To start the intermodal trucking trip, a carrier would need to check in at the rail yard to pick up a container. Before checking in at the rail, a truck driver will need to make sure that they are registered for that particular rail yard. They will then use this container to go to and from the warehouse, whether the trip involves picking up freight from the rail and delivering it or picking up an empty container to get loaded at a warehouse. There are also drop & hook loads where the carrier just needs to drop off one container and pick up another one, cutting out the time it takes to wait for the loading/unloading process.
For an over-the-road trip, it all starts at one of the two warehouses the carrier will be traveling to. They will pick up the dry van full of freight and get ready for the long journey ahead. The dry van and trailer is either provided by the carrier or is picked up at the warehouse along with the freight inside.
The two most important pieces of equipment (besides a working power only unit, of course) are the container and chassis for intermodal runs. It’s important to inspect each of these for glaring issues to make sure the carrier, the truck, and the freight will be as safe as possible. For intermodal, since the container and chassis are both rail owned, any damage found prior to leaving the rail yard can get fixed and the driver won’t be charged. After leaving the rail, if there are any problems with the equipment that could compromise the cargo within the container, the driver may be rejected. Check out these tips for a container and chassis inspection here.
For an over-the-road trip, the long haul trucker will need to check the dry van (box that holds the freight) and the trailer unit that connects the tractor to the dry van. For both dry vans and intermodal drayage containers, it’s very important to inspect the inside of each for holes or other damage. As is the same for an intermodal load, if a carrier shows up with a damaged dry van, they will not be accepted by the warehouse.
The biggest similarity between intermodal trucking and over-the-road is when the carrier is actually on the road driving. Everyone is sharing the same road with the same rules with the same goal of delivering freight.
The main difference is distance. While an intermodal driver may travel anywhere from 50-500 miles in total (many loads are even less mileage), the over-the-road driver will keep going for hundreds to even thousands of miles. Traveling that far of a distance will require a layover at some point of the trip due to hours of service (HOS) rules. Freight is always traveling long distances, but with intermodal, the rail is taking up a majority of that mileage.
This leaves the question: where do you want to be when the trip is over? Hundreds of miles away or close enough to head back home?
Now that the trip is complete, it’s time to really take a look at how much the carrier is bringing in, and how much was spent on the trip. With ever fluctuating fuel prices, it’s hard to nail down an exact cost for both intermodal and over-the-road hauls.

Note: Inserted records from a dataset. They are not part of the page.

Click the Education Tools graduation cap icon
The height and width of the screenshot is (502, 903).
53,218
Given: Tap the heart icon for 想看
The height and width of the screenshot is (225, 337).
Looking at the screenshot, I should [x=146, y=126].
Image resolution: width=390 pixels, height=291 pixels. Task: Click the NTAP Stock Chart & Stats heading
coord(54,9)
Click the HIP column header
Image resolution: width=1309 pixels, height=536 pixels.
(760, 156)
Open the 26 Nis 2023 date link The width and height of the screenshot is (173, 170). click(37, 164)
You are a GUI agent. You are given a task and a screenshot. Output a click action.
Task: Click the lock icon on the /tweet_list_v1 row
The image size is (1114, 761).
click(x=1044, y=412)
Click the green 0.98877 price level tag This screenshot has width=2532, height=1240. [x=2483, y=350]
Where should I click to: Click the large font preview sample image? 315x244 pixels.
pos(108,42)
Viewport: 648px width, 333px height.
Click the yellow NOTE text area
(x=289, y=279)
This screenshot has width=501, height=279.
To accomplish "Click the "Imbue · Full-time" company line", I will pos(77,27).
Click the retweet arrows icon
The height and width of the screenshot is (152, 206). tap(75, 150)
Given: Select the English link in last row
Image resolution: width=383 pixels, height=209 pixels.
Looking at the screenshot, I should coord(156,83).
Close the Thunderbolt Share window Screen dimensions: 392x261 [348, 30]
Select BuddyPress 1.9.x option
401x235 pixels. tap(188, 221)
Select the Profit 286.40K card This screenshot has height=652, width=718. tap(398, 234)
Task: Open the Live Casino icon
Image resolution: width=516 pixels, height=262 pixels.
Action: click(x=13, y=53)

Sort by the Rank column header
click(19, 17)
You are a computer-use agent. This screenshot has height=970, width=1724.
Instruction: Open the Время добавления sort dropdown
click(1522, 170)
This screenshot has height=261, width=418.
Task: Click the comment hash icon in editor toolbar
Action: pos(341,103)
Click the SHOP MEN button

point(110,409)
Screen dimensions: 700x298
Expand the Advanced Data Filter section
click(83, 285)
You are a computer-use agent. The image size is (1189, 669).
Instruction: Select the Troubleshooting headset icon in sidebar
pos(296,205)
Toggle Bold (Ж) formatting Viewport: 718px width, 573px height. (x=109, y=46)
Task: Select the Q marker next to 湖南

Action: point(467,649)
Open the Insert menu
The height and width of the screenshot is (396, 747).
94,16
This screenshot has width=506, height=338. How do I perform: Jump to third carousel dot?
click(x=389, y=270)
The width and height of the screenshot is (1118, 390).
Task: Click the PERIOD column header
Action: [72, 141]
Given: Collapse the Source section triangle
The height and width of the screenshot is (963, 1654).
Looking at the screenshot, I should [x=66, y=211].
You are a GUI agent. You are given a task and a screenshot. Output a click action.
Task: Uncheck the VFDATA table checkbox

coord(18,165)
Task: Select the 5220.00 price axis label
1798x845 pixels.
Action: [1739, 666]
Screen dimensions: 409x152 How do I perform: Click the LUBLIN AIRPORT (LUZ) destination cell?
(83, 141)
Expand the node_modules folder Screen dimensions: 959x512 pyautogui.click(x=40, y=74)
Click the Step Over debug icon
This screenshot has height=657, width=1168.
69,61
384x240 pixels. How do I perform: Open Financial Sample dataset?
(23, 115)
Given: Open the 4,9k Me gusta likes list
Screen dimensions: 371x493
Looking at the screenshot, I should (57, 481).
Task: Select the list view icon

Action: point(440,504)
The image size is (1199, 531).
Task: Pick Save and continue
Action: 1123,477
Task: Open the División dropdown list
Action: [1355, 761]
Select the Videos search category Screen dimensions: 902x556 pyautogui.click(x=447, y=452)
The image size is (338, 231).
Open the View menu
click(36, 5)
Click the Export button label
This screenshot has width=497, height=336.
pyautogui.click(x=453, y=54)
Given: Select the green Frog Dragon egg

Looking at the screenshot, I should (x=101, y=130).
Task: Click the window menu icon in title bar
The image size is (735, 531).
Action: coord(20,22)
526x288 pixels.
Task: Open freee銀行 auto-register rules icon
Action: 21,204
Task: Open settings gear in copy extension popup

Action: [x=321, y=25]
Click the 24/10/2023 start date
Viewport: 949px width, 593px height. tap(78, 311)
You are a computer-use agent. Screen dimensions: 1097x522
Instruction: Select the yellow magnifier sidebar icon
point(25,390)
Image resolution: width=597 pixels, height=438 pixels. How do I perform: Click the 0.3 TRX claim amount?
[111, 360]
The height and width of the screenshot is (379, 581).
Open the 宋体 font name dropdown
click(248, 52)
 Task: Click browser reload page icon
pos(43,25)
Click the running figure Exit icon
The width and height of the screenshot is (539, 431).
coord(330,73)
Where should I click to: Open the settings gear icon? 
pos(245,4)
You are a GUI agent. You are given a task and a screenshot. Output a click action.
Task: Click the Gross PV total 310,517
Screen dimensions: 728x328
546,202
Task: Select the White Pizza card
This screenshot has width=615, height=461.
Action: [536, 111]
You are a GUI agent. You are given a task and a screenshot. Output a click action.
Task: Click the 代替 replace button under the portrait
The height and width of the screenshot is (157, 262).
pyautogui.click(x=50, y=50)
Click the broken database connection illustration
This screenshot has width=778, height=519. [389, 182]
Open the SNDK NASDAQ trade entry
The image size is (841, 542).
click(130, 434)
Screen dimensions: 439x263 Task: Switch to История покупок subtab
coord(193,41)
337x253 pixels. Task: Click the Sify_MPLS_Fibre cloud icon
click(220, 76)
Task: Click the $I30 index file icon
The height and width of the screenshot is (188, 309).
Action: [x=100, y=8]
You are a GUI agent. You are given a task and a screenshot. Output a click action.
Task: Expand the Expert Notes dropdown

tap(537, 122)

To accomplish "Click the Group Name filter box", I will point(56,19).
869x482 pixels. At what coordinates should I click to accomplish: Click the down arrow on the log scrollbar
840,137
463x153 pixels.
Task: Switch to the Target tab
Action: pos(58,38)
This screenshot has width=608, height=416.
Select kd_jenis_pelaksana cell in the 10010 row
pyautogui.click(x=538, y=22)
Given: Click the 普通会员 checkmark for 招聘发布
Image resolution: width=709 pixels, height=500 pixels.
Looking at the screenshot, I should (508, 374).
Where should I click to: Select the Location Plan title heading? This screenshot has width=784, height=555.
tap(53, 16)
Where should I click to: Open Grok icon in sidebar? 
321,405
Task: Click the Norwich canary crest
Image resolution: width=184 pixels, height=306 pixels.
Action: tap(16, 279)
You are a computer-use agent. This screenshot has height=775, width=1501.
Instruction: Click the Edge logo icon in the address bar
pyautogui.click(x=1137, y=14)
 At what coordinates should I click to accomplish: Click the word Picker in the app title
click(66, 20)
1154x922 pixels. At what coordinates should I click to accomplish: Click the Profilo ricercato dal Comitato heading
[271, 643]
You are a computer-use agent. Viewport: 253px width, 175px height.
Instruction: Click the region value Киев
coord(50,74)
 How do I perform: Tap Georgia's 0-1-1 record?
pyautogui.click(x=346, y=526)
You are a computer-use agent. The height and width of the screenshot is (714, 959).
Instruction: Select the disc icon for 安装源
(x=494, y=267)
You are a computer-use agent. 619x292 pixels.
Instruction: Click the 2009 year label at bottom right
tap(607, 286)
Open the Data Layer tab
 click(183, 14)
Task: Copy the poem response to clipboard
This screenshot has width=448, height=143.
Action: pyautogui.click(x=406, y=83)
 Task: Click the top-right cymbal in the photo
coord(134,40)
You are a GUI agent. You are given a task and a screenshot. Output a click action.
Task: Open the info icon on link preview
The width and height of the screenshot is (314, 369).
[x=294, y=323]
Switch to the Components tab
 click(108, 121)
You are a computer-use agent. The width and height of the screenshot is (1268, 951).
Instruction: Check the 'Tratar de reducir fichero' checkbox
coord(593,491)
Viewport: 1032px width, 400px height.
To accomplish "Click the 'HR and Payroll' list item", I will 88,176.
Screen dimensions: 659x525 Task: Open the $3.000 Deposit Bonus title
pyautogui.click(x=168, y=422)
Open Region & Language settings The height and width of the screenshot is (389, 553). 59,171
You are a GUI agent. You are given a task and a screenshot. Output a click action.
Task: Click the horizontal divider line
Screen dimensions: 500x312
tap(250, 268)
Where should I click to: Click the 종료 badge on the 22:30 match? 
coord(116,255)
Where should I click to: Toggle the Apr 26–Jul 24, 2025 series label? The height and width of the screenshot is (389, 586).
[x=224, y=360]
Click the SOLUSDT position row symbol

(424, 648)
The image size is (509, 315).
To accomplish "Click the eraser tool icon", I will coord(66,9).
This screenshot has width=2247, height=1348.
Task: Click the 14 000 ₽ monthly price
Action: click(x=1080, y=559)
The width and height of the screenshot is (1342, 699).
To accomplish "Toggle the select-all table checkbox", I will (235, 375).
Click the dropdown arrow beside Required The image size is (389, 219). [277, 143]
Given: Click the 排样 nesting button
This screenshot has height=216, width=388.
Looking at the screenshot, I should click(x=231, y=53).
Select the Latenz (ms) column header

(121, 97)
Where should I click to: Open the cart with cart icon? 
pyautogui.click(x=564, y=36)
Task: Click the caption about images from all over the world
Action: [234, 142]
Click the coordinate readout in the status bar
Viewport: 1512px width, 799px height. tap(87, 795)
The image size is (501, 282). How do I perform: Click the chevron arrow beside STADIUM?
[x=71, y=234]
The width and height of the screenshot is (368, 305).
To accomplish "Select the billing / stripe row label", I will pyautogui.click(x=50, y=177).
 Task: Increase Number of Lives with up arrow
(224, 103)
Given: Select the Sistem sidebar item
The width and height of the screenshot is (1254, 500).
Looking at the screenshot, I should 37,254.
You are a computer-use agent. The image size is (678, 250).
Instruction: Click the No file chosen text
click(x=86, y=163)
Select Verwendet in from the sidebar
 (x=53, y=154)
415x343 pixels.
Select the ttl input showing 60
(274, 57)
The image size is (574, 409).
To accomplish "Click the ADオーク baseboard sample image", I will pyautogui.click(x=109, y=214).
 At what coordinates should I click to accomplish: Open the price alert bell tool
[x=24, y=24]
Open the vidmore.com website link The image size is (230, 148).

What can be said is that rates for intermodal tend to be higher per mile since the overall mileage is less than over-the-road. An over-the-road driver may gross more pay per trip, but when expenses come into play (wear and tear of the truck, repairs, fuel) that gross revenue starts to shrink. When diesel prices start rising, intermodal becomes a better deal for the carrier since less fuel is being used during the load, and drayage rates will eventually rise in response to the high price per gallon.
All in all: There are many intricacies in each form of trucking. The great thing is that when you’re an owner operator, you can try both! Whatever road you may take, we hope that this space has given you the information needed to keep running your business and running freight.